December 9, 2021

Tech with Texas values — don’t relocate Silicon Valley, replace it

By Peter Rex

The tech exodus from the West Coast to Texas gained speed in 2021. At least 17 companies announced moves to Houston, Dallas, and Austin — including Elon Musk’s tech-driven carmaker, Tesla — while others are expanding in the state. Samsung just announced a $17 billion factory, while Hewlett Packard’s new Texas headquarters, just outside Houston, will be finalized in the coming months.

The transformation is thrilling. But it’s not nearly enough.

I say that as a tech CEO who moved my company from Seattle to Texas in 2020. I believe Texas must shape the future of tech, making it more responsible, respectful and empowering for all. Yet for that to happen, we need more than companies moving their headquarters or setting up new campuses. We need to build a new tech ecosystem altogether, such that every company in Silicon Valley has competitors in the Lone Star State.

Put simply: Texas must replace Big Tech with New Tech. Everyone in America is counting on us.

Despite Texas’ rise as a tech hub, the industry itself is still on the wrong track. That’s clear no matter which side of the political aisle you’re on. The right to free speech is increasingly on the outs, while censorship is in. The right to privacy is under siege, as tech companies look to profit off people’s most intimate information. Big Tech’s tendency toward monopoly is growing, too.

Having worked in Silicon Valley and Seattle, I know where these trends come from. Big Tech is funded, built and run by a tiny, radicalized elite. They typically train at the same schools, hold the same political and cultural beliefs, and look at the masses with the same disdain. The products and services they create tend to reflect it, enriching them without empowering the rest of us.

Americans know something’s wrong. A stunning 80 percent of the country wants Big Tech reined in, including the vast majority of Republicans, Democrats and independents. Yet tech’s problems won’t be solved if the same West Coast elites create the next generation of products, platforms and algorithms. New tech leadership must come from somewhere. Texas is the obvious choice.

As I’ve seen every day since moving here, Texans have a deep respect for the principles and practices that undergird America and human progress itself. There’s great respect for free speech and privacy. There’s a deep concern for lifting up the least fortunate. And there’s a strong undercurrent of faith, from a variety of traditions, that recognizes human dignity and the necessity of individual freedom.

Tech should be built on that foundation — and Texans are the ones to build it. That means social media companies that allow a vigorous debate between opposing views and don't censor political opinions. It means platforms and software makers that respect the right to privacy, online retailers that don’t ban books, apps that unlock people’s entrepreneurial ability instead of extracting value, and more.

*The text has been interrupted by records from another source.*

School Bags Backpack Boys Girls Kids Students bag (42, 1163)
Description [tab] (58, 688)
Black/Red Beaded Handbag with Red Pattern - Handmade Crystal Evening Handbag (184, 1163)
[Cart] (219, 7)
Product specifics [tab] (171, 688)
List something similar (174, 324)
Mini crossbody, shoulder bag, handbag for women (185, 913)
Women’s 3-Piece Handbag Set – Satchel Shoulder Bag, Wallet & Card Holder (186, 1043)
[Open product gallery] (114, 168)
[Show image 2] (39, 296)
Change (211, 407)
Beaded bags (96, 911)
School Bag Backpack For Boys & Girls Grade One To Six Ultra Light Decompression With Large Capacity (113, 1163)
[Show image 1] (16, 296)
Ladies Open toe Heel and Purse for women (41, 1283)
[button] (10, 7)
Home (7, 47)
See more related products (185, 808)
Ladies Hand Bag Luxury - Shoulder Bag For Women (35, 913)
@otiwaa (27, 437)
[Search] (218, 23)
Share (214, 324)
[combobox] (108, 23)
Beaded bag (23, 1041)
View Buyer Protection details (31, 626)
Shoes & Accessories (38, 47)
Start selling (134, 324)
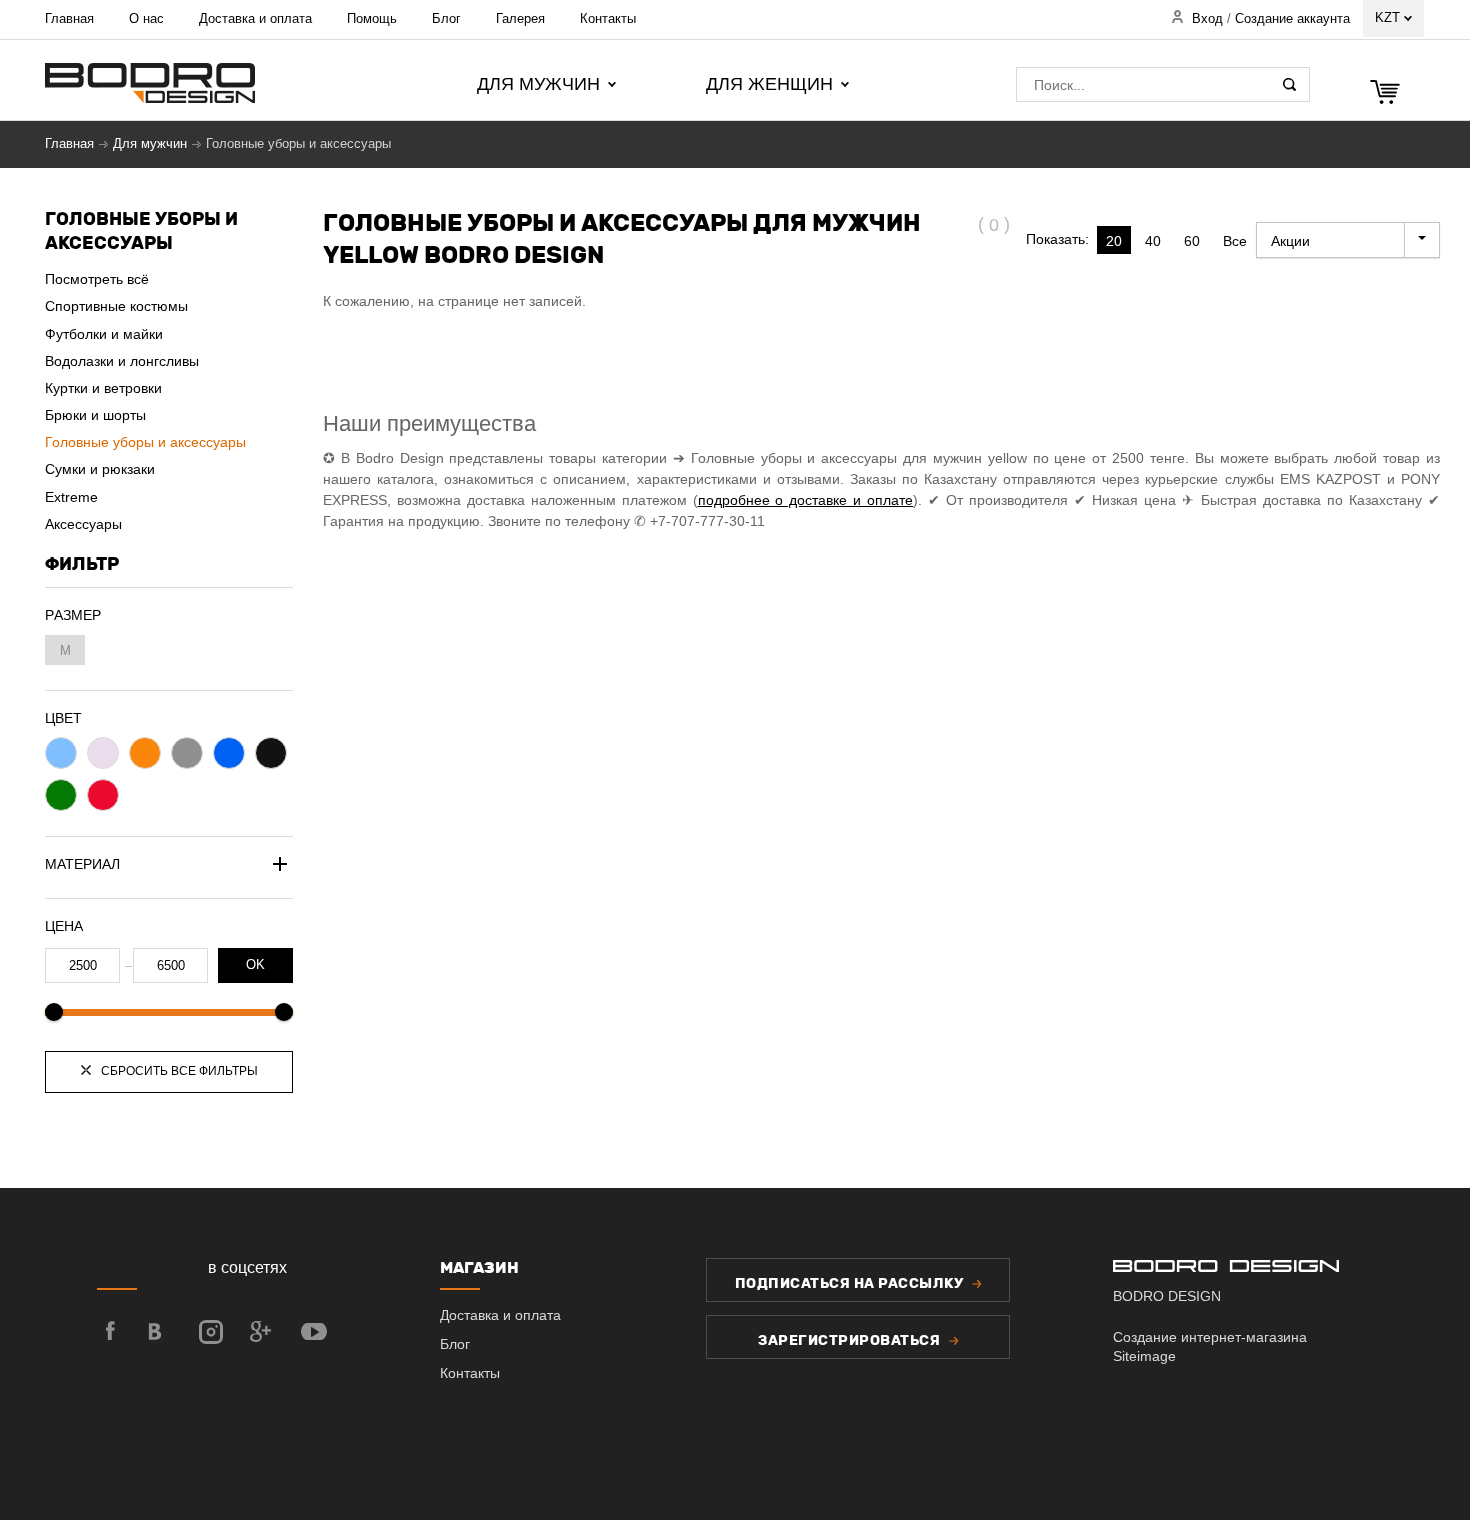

Bottom line: We need a new tech ecosystem from top to bottom, from payment processing systems to cloud services to social media platforms to database providers to online retailers and more. Right now, we’re all at the mercy of Silicon Valley. With new and more principled tech companies to choose from, we’d finally get out from under Big Tech’s thumb.

The Texas story is one of pioneering and engineering, and what Texas has done with energy, it can now do with tech. The results could be even more impressive, both in local prosperity and the broader benefits to humanity. Everyone has a role to play in making it happen, from policymakers to professors to investors, innovators and employees.

If Texas won’t lead the way, no one will. Our state has the size, the swagger and the sense of right and wrong. Let’s be glad 2021 saw more tech companies move here. But let’s vow to make 2022 the year Texas moves tech in a new direction altogether.

Peter Rex is founder and CEO of Rex, which builds and invests in tech businesses.